(Data items)

################

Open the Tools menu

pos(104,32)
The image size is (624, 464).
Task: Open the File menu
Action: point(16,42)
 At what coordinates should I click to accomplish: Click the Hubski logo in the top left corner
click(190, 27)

################

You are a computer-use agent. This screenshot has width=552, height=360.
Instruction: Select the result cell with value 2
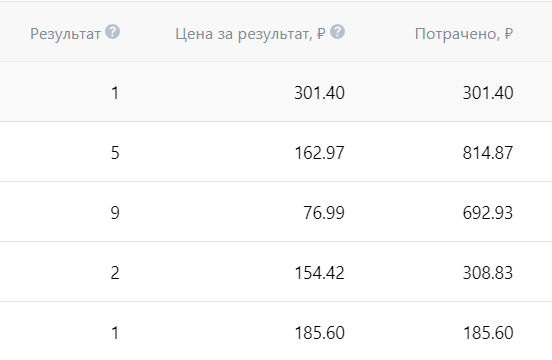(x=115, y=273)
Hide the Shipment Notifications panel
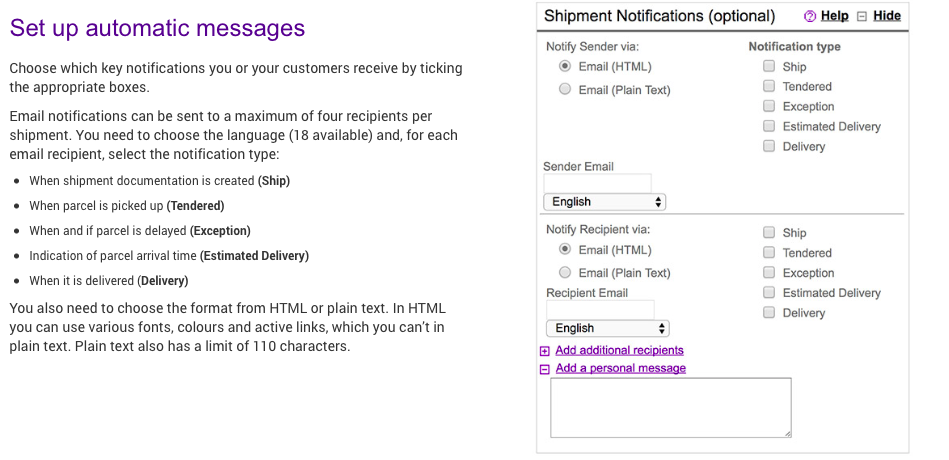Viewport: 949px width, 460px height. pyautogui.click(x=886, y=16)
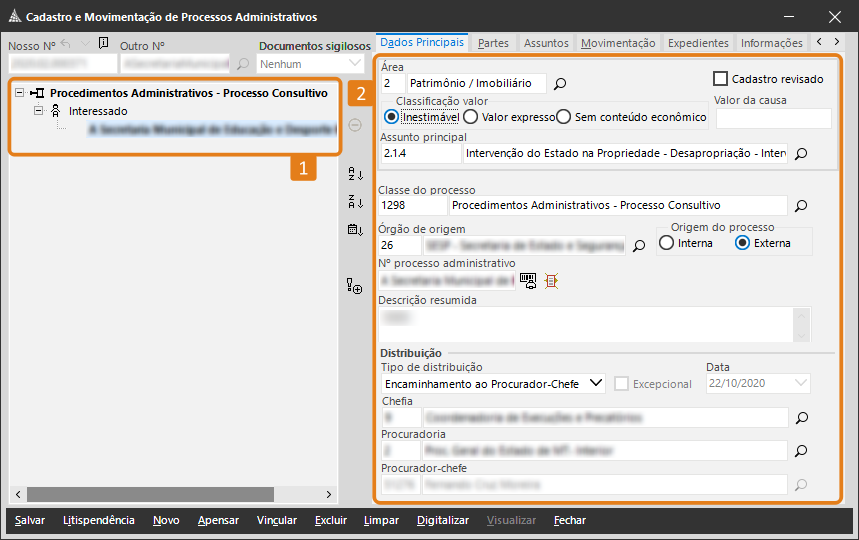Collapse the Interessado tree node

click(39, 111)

################

Please reproduce word for word the part of the material that opens with the line containing "You are a computer-use" and closes with the line containing "click(39, 111)", both lines included. Leave the pictures out of your answer.

You are a computer-use agent. This screenshot has width=552, height=360.
Instruction: Select the result cell with value 2
(x=115, y=273)
Hide the Shipment Notifications panel
Viewport: 949px width, 460px height. pyautogui.click(x=886, y=16)
Collapse the Interessado tree node

click(39, 111)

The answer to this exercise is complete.